*** Block opens ***
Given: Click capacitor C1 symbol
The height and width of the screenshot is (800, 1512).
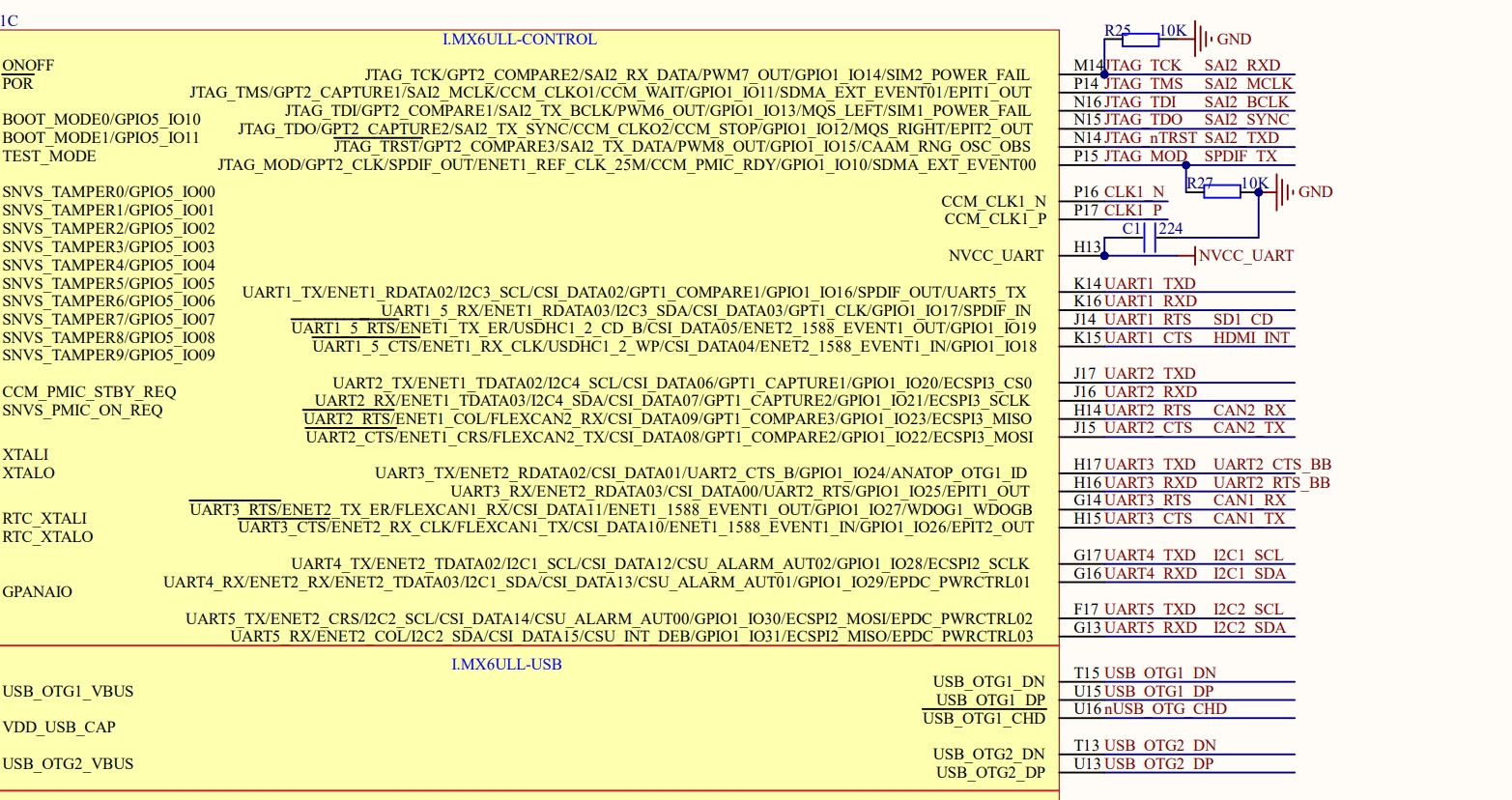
*** Block closes ***
*** Block opens ***
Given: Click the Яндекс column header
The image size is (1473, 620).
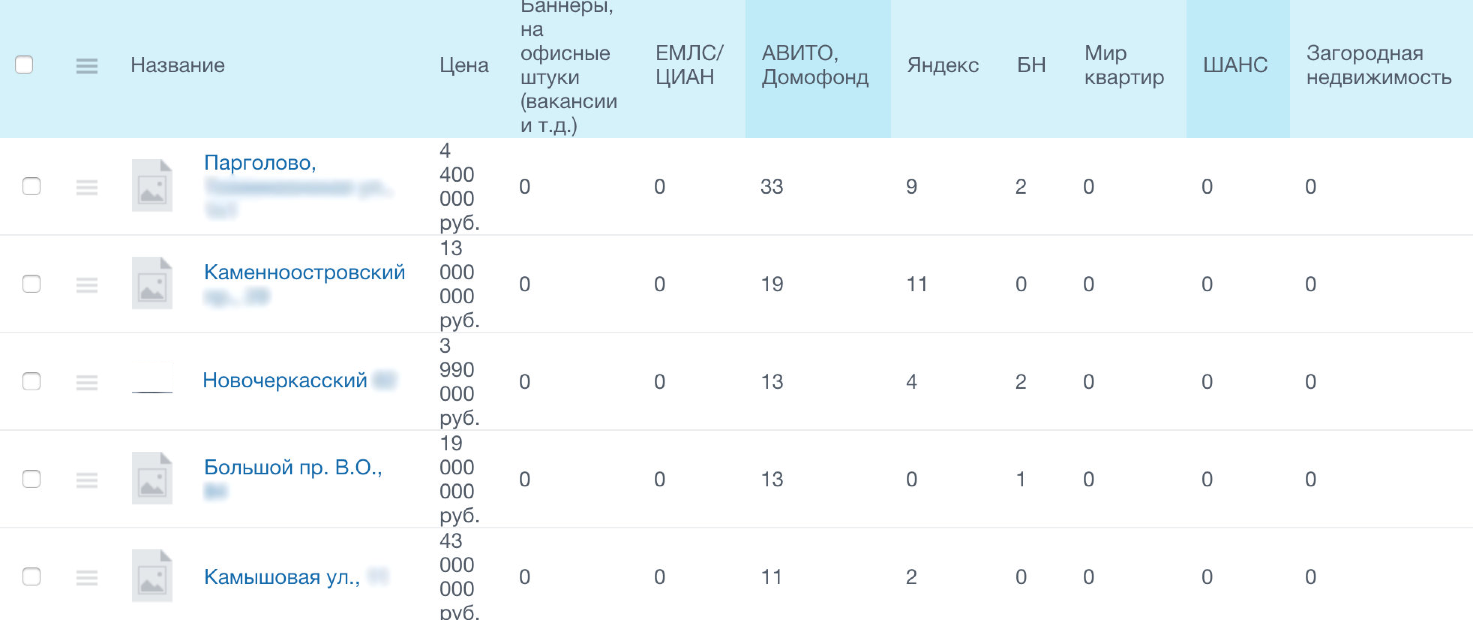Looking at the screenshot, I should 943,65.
*** Block closes ***
> Required action: Some lines contain the word "Click". Pull each one out of the listing.

> Response area:
Given: Click capacitor C1 symbol
Given: Click the Яндекс column header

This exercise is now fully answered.